膝をついて女性の足に手を添えて・・・やっぱり撮影?でも何も聞いていない。

テギョンからミニョへの手紙はほとんど仕事のことしか書かれていなかった。

今回のライブツアーのことも、日程などできる限り詳しく書いてあった。雑誌の取材、地元テレビ局への出演、あらかじめ判っていることは全て書いてあった。予定通りなら釜山でのライブが終わった筈。

・・・急に入った仕事?

テギョンを信じていない訳ではない。テギョンを疑っている訳ではない。ただどういう状況かが判らないというだけで不安になる。会いたいという気持ちが募る。

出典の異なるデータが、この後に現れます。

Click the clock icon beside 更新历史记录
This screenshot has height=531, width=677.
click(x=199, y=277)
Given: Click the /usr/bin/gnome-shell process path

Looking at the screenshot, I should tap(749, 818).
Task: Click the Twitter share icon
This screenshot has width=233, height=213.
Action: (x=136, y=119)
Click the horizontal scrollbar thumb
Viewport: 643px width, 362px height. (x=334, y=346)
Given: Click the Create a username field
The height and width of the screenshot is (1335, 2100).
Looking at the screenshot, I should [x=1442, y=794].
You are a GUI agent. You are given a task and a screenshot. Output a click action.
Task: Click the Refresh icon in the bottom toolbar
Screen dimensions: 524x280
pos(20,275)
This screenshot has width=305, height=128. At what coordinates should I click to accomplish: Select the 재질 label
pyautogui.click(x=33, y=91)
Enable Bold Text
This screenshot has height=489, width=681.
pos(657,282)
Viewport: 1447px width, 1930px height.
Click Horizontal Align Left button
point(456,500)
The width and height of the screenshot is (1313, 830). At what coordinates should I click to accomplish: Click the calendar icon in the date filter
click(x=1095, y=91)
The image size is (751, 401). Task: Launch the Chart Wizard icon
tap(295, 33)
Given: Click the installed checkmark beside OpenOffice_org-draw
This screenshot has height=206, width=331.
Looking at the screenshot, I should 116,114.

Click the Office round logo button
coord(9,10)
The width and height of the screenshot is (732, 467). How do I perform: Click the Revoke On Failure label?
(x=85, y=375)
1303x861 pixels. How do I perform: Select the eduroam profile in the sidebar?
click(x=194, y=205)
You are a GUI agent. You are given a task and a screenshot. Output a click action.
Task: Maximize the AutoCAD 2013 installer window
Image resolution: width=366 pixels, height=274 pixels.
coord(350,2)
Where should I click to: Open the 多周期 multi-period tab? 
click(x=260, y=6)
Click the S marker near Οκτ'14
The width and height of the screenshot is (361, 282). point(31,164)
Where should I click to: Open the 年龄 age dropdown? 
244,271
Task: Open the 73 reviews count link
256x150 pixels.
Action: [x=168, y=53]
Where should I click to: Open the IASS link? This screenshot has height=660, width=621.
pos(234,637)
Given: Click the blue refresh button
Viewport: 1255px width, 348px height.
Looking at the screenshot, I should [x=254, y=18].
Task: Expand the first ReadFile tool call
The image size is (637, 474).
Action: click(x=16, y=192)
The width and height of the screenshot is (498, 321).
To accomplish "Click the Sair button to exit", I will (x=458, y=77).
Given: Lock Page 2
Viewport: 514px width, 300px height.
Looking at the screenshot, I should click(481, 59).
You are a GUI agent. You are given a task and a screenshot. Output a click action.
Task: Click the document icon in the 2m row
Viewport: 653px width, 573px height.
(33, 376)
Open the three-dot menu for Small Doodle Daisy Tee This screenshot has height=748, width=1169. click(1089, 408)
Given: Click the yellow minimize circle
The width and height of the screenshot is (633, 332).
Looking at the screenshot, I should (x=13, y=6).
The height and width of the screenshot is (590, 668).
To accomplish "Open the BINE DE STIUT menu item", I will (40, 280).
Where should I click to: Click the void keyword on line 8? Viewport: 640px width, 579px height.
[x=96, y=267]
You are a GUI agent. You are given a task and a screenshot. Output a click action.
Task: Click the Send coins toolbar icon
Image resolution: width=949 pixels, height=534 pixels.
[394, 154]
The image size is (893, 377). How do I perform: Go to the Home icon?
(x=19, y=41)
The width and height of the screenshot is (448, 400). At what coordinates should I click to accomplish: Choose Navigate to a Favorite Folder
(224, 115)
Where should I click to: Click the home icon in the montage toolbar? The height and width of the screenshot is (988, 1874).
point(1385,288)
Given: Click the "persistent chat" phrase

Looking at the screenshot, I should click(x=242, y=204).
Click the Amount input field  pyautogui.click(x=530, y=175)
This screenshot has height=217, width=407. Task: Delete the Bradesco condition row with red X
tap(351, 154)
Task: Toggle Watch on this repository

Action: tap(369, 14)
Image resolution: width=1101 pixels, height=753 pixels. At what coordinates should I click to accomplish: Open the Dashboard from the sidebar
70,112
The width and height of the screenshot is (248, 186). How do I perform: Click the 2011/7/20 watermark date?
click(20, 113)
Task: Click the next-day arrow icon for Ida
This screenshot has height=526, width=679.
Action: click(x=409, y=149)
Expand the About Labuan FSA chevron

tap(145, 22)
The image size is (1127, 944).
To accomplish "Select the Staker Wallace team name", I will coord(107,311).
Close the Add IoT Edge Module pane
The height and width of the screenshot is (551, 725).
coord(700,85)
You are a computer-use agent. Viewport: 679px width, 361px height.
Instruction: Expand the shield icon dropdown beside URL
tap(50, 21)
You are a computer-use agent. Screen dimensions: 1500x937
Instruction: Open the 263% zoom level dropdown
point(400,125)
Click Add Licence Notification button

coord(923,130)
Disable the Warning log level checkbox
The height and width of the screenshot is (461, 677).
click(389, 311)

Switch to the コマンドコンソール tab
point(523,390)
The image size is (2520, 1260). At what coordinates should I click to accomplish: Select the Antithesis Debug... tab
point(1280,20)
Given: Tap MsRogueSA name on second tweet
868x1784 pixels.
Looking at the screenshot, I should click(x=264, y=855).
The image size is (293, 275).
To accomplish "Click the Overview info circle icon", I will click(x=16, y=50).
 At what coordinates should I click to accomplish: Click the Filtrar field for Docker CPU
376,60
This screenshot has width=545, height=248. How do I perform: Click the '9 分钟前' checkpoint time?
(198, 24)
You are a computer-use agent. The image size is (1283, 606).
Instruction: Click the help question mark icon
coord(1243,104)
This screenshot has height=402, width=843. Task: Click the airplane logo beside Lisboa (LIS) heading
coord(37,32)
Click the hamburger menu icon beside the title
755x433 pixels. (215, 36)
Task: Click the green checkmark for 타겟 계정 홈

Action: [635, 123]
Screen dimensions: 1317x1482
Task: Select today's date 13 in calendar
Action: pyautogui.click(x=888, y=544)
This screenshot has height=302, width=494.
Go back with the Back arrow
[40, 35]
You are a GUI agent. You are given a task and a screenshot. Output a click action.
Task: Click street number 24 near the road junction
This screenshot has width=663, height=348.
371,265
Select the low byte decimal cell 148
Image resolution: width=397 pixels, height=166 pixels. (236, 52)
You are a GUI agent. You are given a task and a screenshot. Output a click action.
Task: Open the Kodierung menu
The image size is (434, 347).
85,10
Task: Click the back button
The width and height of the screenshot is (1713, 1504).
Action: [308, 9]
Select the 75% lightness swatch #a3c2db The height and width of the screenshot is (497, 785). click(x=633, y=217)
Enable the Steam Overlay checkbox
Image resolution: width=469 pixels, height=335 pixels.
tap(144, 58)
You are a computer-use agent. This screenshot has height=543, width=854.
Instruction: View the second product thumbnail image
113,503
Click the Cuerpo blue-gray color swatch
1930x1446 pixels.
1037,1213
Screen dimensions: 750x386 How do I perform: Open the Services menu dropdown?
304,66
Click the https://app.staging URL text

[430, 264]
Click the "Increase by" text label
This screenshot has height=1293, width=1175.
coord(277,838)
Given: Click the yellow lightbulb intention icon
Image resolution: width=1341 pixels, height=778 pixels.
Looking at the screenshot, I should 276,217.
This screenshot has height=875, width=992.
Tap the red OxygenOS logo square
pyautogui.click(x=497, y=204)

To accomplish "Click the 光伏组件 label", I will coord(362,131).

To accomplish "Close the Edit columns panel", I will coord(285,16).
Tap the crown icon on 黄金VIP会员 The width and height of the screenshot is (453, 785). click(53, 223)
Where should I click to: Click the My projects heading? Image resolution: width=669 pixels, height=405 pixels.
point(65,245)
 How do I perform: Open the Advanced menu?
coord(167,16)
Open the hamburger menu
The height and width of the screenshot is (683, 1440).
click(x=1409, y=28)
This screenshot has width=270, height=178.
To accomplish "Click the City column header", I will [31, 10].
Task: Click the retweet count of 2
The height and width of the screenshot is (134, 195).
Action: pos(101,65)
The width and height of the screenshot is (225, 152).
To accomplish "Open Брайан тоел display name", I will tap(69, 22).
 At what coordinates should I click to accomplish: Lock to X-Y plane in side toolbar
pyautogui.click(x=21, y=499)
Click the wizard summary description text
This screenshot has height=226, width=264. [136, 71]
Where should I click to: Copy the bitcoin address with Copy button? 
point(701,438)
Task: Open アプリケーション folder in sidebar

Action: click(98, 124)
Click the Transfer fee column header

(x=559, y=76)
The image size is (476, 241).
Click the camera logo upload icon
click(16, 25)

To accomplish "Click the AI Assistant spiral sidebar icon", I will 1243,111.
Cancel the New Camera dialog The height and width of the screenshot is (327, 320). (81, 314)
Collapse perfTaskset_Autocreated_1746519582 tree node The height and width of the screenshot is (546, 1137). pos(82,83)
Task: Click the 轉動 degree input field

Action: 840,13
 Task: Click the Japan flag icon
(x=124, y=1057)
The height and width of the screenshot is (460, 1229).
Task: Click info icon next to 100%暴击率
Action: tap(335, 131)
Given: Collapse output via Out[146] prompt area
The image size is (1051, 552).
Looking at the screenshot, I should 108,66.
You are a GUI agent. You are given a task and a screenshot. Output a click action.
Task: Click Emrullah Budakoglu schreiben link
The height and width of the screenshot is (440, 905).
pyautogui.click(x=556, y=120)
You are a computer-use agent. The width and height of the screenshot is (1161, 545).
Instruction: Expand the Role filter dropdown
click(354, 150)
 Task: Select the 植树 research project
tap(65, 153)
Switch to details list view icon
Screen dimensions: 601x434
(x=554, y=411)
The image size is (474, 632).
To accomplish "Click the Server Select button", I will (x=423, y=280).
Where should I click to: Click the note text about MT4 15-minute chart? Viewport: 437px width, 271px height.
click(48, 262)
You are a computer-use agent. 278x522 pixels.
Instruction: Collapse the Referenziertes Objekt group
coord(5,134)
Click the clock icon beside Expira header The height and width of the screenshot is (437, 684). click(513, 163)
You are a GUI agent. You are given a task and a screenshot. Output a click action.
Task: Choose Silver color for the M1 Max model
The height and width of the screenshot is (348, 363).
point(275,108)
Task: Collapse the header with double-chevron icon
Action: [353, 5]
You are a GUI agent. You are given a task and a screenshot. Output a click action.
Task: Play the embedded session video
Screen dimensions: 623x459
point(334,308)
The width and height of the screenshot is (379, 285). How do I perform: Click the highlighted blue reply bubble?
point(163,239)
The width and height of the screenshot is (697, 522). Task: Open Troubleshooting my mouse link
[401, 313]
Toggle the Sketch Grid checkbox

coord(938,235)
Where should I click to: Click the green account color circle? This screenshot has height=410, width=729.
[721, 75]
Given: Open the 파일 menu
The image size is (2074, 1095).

あと十日もすればボランティアは終わる。あと十日でテギョンに会える・・・


「ミニョさん・・・顔色悪いみたいですけど・・・大丈夫ですか?」


シヒョンが心配そうに声をかける。ミニョの顔は血の気が引いたように見えた。


「そう言えば最近お昼ご飯もあんまり食べてないみたいですけど・・・具合悪いんですか?」


「いえ・・・大丈夫ですよ。何でもありません。」


わざと元気に振舞うが、シヒョンに言われて初めて気づく、そう言えば最近あまり食べていない。・・・食欲がない訳ではないが、胃の辺りに感じる不快感。

痛み?吐き気?何だろう、よく判らない。

今まで胃は丈夫だと思っていた。他のボランティアが食あたりを起こした時も、ミニョは平気だった。


― どうしよう、もし変な病気だったら帰れなくなっちゃうかも・・・


テギョンのことに加え、ミニョの心配事が一つ増えた。